**Task to complete:** The string "width" appears in some lines of the data. Report how many, with no other words.

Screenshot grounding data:

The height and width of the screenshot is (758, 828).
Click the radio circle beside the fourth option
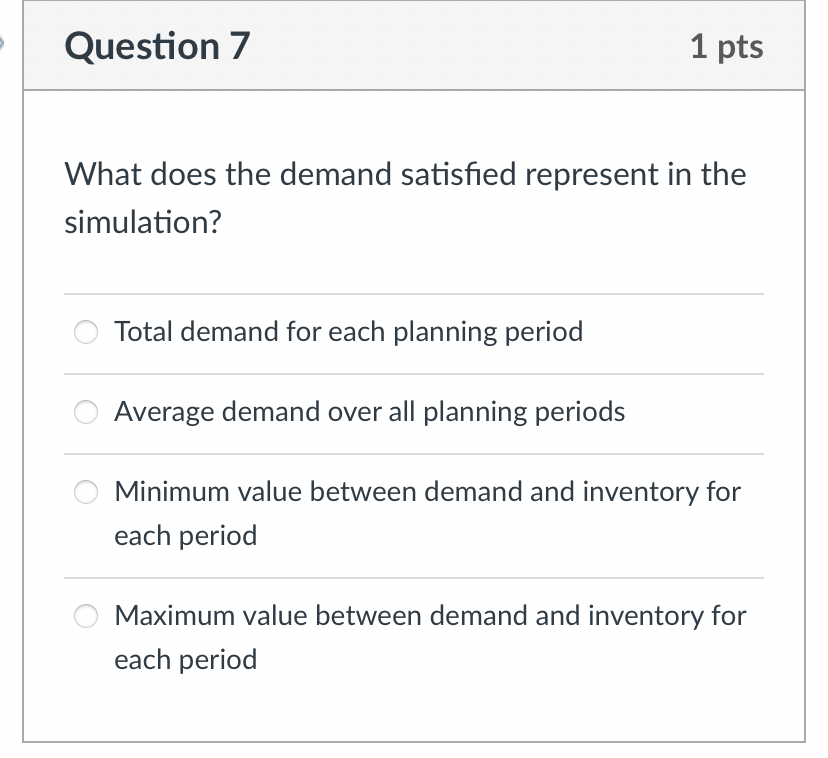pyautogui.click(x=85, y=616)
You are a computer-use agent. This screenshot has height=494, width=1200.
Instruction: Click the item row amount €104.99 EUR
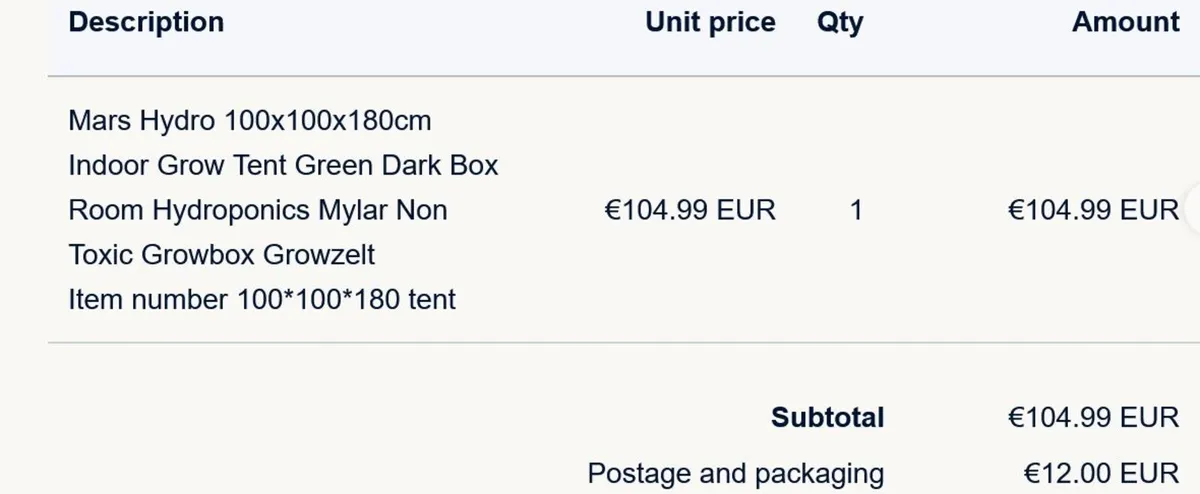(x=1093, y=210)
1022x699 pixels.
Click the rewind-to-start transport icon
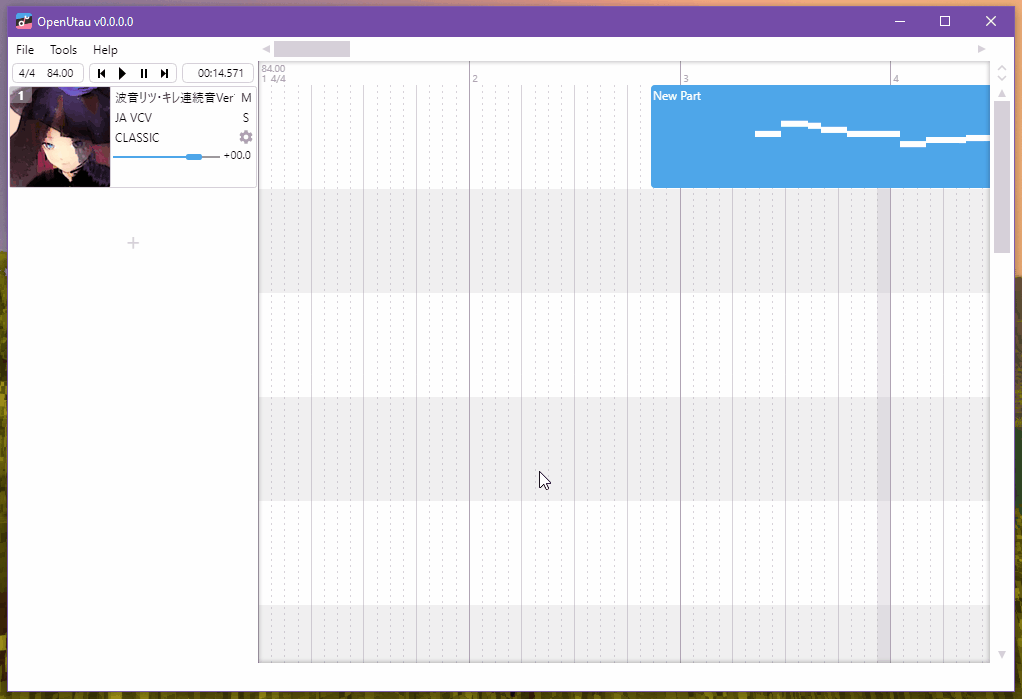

**Exercise solution:** 2